Philosophers vs. early set theorists: these are not really very distinct categories. To some extent, we can distinguish between a trend in analytic philosophy and a trend in early, mainline set theory, though, one with expansionist aspects and one with restrictionist ones. This will be my core point of departure in what I write from here.

From Alexus Meinong to David Lewis: so first note that Alexus Meinong, in the apparent camp of the analytic philosophers, did have a rather unrestricted abstract realm to his viewpoint's name. As they say:

Not only existing things but also all kinds of non-beings (nonentities, Routley 1980: 7) find their place in Meinong’s all-embracing theory of objects — among them even impossible objects, like the round square, as well as paradoxical, “defective” objects, like some forms of the liar [the liar sentence] or special cases of purely self-referential thinking (the thought about itself, for example).

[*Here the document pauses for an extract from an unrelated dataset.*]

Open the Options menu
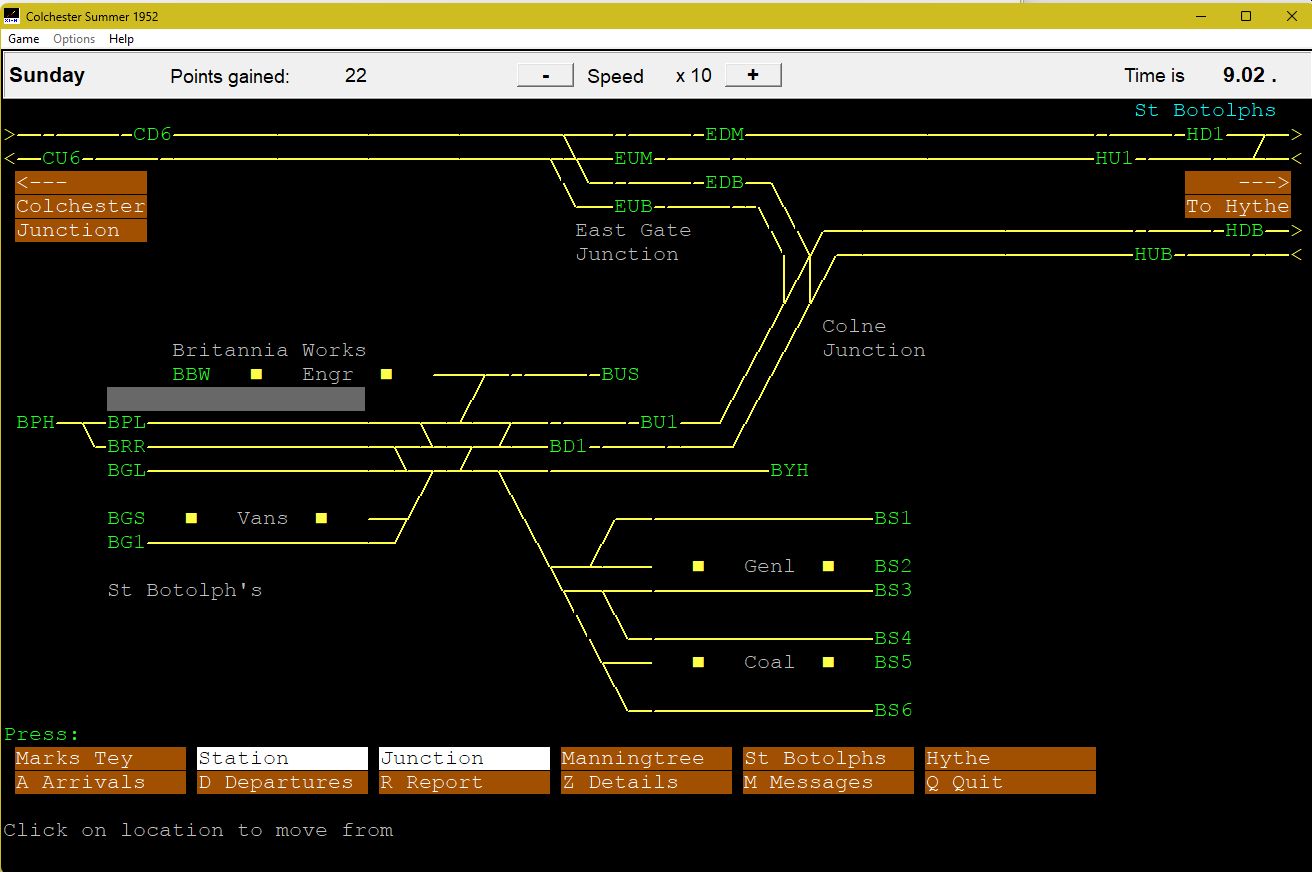The height and width of the screenshot is (872, 1312). (74, 39)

Meinongianism has reemerged and evolved into modern talk of "impossible worlds", which are supposed to be yet possible and actual (as worlds, though their inhabitants are not possible). But the most jarring purported impossibilia, i.e. true contradictions, are not admitted so much among plenitudinous Platonists at least so far as it is said:

If every consistent mathematical theory is true of some universe of mathematical objects [emphasis added], then mathematical knowledge will, in some sense, be easy to obtain: provided that our mathematical theories are consistent, they are guaranteed to be true of some universe of mathematical objects.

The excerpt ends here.